Yapılacaklar:
#1 Stagflasyon üzerine metne göre, önerilen çözümle problemin ortadan kalkması yaklaşık ne kadar sürecek?
#2 Stagflasyon üzerine metni son cümlesinden sonra lütfen sürdürün.

Verilen metin:
┄┄┄┄┄┄
Şimdi ne zaman Tayyip çıkıp “Eyyy faiz lobisi!” falan dese dolar zıplıyor. Niye çünkü içinde bulunduğumuz durumu yanlış anlıyor da ondan. “Durgunluk” yaşıyor olsaydık faizlerin inmesi doğru olurdu. Ama biz stagflasyon yaşıyoruz. Şimdi bu “Stagflasyon” olayını anlamazsak, olay derinleştikçe derinleşir. Bak burada bi kaç video paylaşayım, giriş seviye olayı anlatıyor.
Burada da bir hoca, gayet advance bir şekilde anlatıyor.
Bunu bize uyarlarsak, içinde bulunduğumuz kısır döngümüz şöyle: bizde hem işsizlik hem de enflasyon yüksek. İşsizliği düşük tutmak için, faizleri düşük tutuyor ve tüketimi körüklüyoruz. Fakat bu da enflasyona neden oluyor. Enflasyon dolayısıyla her şeye zam yapılıyor. Bu da üretim maliyetini arttırıyor. Üretim maliyeti yüksek olunca fiyatlar yükseliyor, alım gücü düşen insan almıyor. İnsanlar alışveriş yapmayınca işsizlik tekrar artıyor ama enflasyon da artmaya devam ettiği için durum daha da kötü duruma geliyor. Yani işsizlik seviyesi bir düşüp bir artıp yükseklerde dalgalanırken; her seferinde enflasyon yükseliyor. (Bu paragraf karışık gelmiş olabilir, yukarıdaki videoyu izlerseniz daha iyi anlaşılır)
Şimdi bunun çözümü şu: Faizleri arttırmak, piyasadaki parayı azaltmak! Bu sayede enflasyonu dizginlemek. Tabi bunun yan etkisi yüksek işsizlik olacak. Ama işsizlik belli bir seviyeyi geçip de enflasyon beklentisi ortadan kalkınca, yeni iş alanları yavaşça piyasaya sunularak, yaklaşık 2 yıl süren bir süreçle problem ortadan kalkacak. (hem işsizlik hem enflasyon)
┄┄┄┄┄┄
Gösterilen veriler:
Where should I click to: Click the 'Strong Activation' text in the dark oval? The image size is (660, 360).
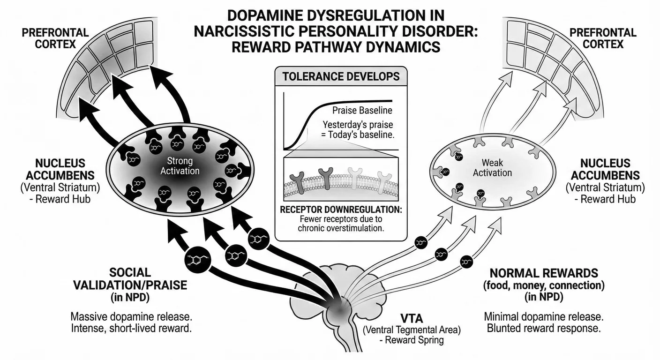click(x=180, y=166)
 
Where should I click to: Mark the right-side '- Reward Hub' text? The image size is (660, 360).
click(x=608, y=199)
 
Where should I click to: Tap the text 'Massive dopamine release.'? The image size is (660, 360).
click(x=131, y=315)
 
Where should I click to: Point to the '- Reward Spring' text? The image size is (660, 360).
click(x=412, y=340)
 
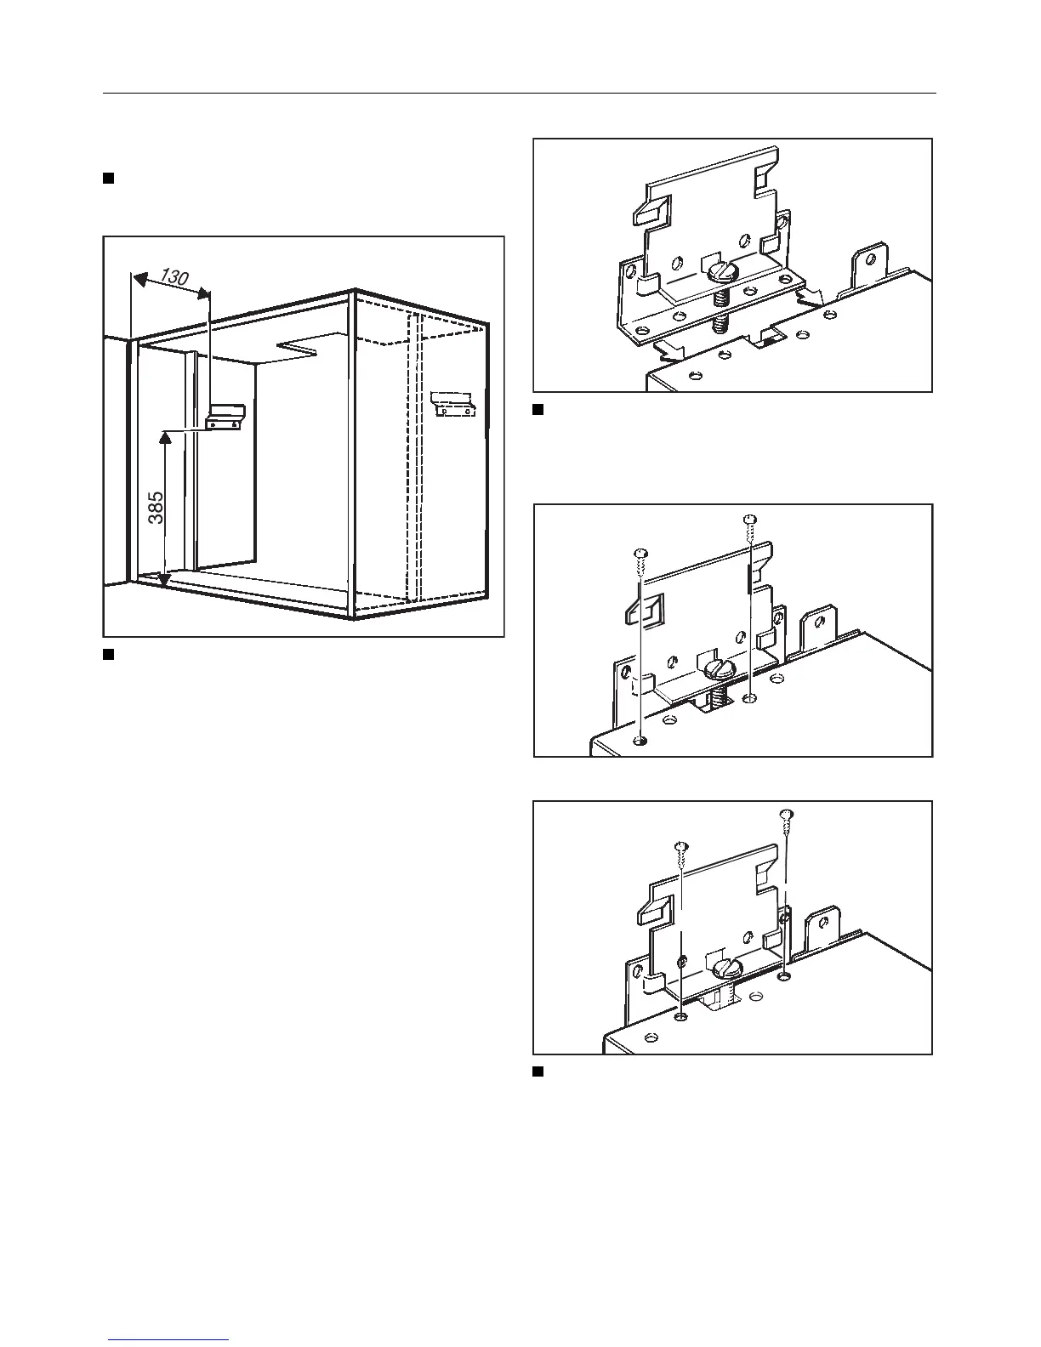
┄┄┄┄┄┄
Görevlere göre sonuçlar:
#1 Yaklaşık 2 yıl.

#2
Şimdi bu olay, bu kadar basit ise niye yapılmıyor? derseniz cevap basit: Seçim!
İşsizliğin yüksek oluşu, seçimleri kaybetmeye neden olabilir ve malumunuz önümüzde seçim var!
O sebeple son ekonomi politikalarıyla işsizlik bir nebze azaltılacak ama enflasyon yükselecek. Sonra da enflasyon yükseldiği için de başa dönülecek ve işten çıkarmalar olacak. İşsizlik aynı seviyeye gelecek ama enflasyon daha da yükselmiş olacak!
NOT/SORU: işsizlik rakamları niçin 3 ay gecikmeli açıklanıyor? Bilen açıklarsa sevinirim.
7- Teknik Analiz’den Uzak Durarak Dolar kurunun değerini belirlemek:
Şimdi herkes dolar alır ertesi gün yükselsin ister ya da TL alır ertesi gün dolar düşsün ister. Milyon tane grafiği ordan oraya, şuradan buraya çizer. Yok 3.62 direncini kırarsa 3.63e takılır falan milyon tane şey. Çok iyi tutturan da oluyor. Ama onlar benim gözümde hep ikincil şeyler. Önemli olan yönü ve final noktasını belirlemek. Bu da temel analize bakar. (bir önceki yazıda açıklamıştım onları)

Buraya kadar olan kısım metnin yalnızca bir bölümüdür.